Los árboles, aliados contra el calor extremo
Dos estudios recientes publicados en la revista Nature Cities han confirmado lo que muchos intuían: plantar más árboles en las ciudades no solo reduce las temperaturas, sino que también mejora la salud pública y la biodiversidad. El primero de ellos revela que la cobertura arbórea puede mitigar hasta un 50% del efecto isla de calor, ese aumento de temperatura que hace que las zonas urbanas sean entre 2°C y 8°C más cálidas que las áreas rurales circundantes.
El segundo estudio analizó 65 ciudades estadounidenses y descubrió que los barrios con menos árboles sufren hasta un 40% más de calor excesivo que aquellos con una densa cubierta vegetal. «El efecto isla de calor sería el doble de intenso si las ciudades no tuvieran árboles», advierte Robert McDonald, científico principal de soluciones basadas en la naturaleza en The Nature Conservancy y autor principal del primer estudio.
¿Cómo enfrían los árboles las ciudades?
Los árboles actúan como un sistema de refrigeración natural gracias a dos mecanismos clave:
- Transpiración: Las hojas liberan humedad al ambiente, un proceso similar al sudor humano que refresca el aire.
- Sombra: Los árboles bloquean la radiación solar directa, evitando que el asfalto y el hormigón absorban calor durante el día y lo liberen por la noche.
En cambio, las superficies urbanas como el asfalto y el cemento absorben y retienen el calor, prolongando las altas temperaturas incluso después del atardecer.

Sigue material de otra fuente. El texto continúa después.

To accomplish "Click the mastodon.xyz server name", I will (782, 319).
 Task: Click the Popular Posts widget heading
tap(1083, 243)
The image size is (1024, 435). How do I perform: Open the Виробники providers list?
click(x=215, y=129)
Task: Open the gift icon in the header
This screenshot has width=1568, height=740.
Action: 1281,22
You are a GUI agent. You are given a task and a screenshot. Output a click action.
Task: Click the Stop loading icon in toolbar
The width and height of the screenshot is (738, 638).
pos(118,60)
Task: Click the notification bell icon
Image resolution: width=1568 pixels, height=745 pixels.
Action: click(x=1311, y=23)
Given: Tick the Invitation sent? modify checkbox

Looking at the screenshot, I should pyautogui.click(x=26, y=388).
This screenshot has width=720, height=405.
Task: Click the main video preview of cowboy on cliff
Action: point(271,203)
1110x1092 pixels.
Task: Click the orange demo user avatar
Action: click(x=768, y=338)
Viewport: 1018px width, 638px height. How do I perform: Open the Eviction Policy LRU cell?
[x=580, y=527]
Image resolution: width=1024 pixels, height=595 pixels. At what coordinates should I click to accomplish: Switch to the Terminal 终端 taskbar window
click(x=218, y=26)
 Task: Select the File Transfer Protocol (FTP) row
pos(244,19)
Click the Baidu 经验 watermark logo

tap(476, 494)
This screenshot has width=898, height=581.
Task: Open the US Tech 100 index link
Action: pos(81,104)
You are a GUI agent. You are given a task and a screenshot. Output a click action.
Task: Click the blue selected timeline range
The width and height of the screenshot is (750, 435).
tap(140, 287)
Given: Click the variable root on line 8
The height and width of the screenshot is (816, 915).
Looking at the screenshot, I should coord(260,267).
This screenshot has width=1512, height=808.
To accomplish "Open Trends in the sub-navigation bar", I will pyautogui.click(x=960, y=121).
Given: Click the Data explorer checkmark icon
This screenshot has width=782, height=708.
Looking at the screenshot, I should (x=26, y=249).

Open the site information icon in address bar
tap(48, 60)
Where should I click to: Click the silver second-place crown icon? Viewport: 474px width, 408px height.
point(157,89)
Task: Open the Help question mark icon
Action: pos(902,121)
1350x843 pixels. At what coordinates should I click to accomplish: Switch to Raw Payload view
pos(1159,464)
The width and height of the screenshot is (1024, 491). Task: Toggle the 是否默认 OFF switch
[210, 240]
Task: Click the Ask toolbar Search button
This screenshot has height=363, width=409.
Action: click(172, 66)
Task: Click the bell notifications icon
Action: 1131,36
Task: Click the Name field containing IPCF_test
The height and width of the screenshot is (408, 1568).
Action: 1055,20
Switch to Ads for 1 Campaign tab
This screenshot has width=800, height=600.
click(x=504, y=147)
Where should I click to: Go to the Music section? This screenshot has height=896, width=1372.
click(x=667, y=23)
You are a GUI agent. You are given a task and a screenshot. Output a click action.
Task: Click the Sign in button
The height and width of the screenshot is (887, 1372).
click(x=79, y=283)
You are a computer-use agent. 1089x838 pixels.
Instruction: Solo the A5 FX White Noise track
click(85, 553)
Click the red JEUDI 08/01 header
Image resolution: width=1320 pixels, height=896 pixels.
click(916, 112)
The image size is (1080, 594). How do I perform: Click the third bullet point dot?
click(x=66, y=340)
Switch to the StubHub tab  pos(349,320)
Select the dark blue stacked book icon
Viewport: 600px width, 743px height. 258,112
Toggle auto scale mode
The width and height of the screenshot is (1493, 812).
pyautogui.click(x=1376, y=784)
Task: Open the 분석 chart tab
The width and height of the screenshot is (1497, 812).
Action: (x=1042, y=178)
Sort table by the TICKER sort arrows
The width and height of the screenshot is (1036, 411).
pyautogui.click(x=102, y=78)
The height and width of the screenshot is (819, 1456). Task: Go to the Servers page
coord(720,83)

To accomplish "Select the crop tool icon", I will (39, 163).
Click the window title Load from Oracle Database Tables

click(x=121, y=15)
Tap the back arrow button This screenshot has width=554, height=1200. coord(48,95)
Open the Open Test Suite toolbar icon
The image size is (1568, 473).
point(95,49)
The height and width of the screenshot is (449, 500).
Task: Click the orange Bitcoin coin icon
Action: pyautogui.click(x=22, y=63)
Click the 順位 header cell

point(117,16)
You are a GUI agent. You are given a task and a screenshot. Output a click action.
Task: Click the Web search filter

Esto es especialmente peligroso para grupos vulnerables, como personas mayores o aquellas sin acceso a aire acondicionado. De hecho, el calor extremo ya causa más muertes en EE.UU. que todos los demás fenómenos meteorológicos extremos juntos.
Desigualdad urbana: el calor no afecta a todos por igual
Los barrios más pobres suelen ser los que menos árboles tienen, lo que agrava el problema. Según los estudios, las zonas industriales y los centros urbanos densamente poblados —donde se priorizó la construcción de viviendas sin incluir suficiente vegetación— registran temperaturas hasta 4°C más altas que las áreas con mayor cobertura arbórea.
«Las diferencias en la cantidad de árboles entre barrios se traducen en diferencias dramáticas en las temperaturas», explica McDonald. Mientras que los suburbios disfrutan de parques, árboles en las aceras y jardines privados que refrescan el ambiente, los núcleos urbanos más densos carecen de este alivio natural.
Un llamado a repensar las ciudades
Los expertos insisten en que las urbes deben invertir tanto en su infraestructura verde como en la tradicional. «El calor ya es una amenaza grave para la salud pública, y el problema empeorará con el cambio climático», señala McDonald. «Las ciudades que no actúen ahora verán cómo el efecto isla de calor se intensifica, afectando especialmente a los más vulnerables».
La solución, según los estudios, es clara: plantar más árboles, crear corredores verdes y fomentar espacios públicos con vegetación. No solo reducirían las temperaturas, sino que también mejorarían la calidad del aire, aumentarían la biodiversidad y beneficiarían la salud mental de los ciudadanos.
«Las ciudades que no actúen ahora verán cómo el efecto isla de calor se intensifica, afectando especialmente a los más vulnerables». — Robert McDonald, científico de The Nature Conservancy
Ejemplos inspiradores
Algunas ciudades ya están tomando medidas. Por ejemplo:
- Nueva York: Ha plantado más de un millón de árboles en la última década y se ha propuesto alcanzar los 5 millones para 2035.
- Los Ángeles: Su programa Green Alleys convierte aceras y callejones en espacios con vegetación para reducir el calor.
- Madrid: Ha implementado «supermanzanas» que limitan el tráfico y aumentan las zonas verdes en el centro urbano.
Estas iniciativas demuestran que, con planificación y voluntad política, es posible transformar las ciudades en espacios más frescos, saludables y habitables.